Christians living in this war-torn region -- some under foreign occupation, others under authoritarian rule and a rising tide of intolerant Islamists -- are a varied lot.
Many are from the oldest Christian rite churches -- Coptic Orthodox, Greek Orthodox, Maronite Catholic, Armenian Orthodox, Assyrian, Chaldean -- as well as Roman Catholic or Protestant churches. Except for those in Israel, all are minorities in Muslim countries.
While freedom of worship is allowed in much of the Middle East, freedom of religion remains elusive; only Lebanon allows Muslims to convert to Christianity.

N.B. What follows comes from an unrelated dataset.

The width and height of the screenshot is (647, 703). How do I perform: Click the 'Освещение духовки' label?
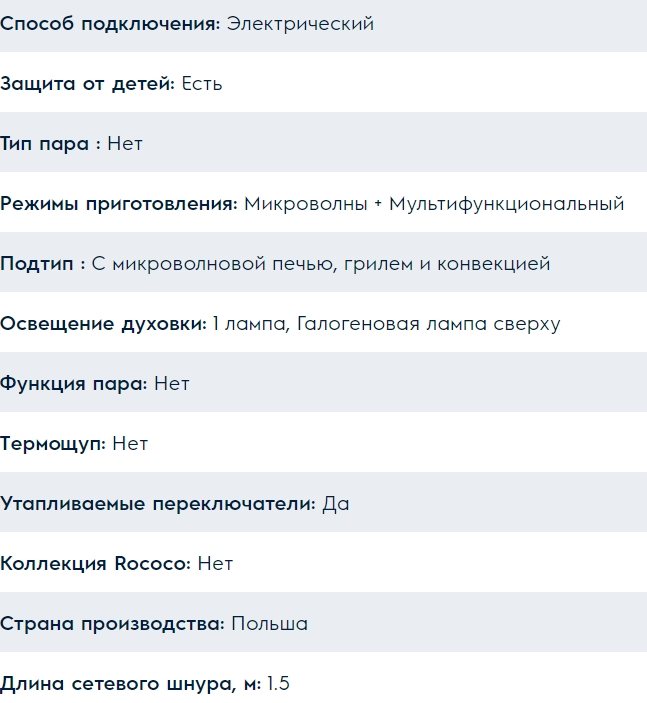(103, 324)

"There are really two distinct, historical narratives for the region's Christians," says Dr. Habib Malik, a history and cultural studies professor at American Lebanese University. "The vast majority -- I would say over 90 percent of them -- have at some point or another succumbed to Islamic subjugation and become dhimmi," or second-class citizens.
"That includes the Copts of Egypt, the Christians of Syria, Iraq, Palestine," says Malik, who is chronicling the situation for Freedom House, a U.S. research institute.
"The remaining eight-or-so percent, who would be the Christians of Lebanon, they have managed at great cost, in terms of love and treasure over the centuries, to avoid ... succumbing to the dhimmi status ... under Islamic rule, which imposes all sorts of restrictions on the community."
At risk of disappearing
In many Arab countries, the true number of Christians is unknown and a highly sensitive topic. Governments either refuse to take a population census, as in Egypt and Lebanon, or refuse to disclose the number, as in Jordan.
Many experts believe Christian immigration and higher Muslim birthrates will continue to reduce the Holy Land's Christian presence.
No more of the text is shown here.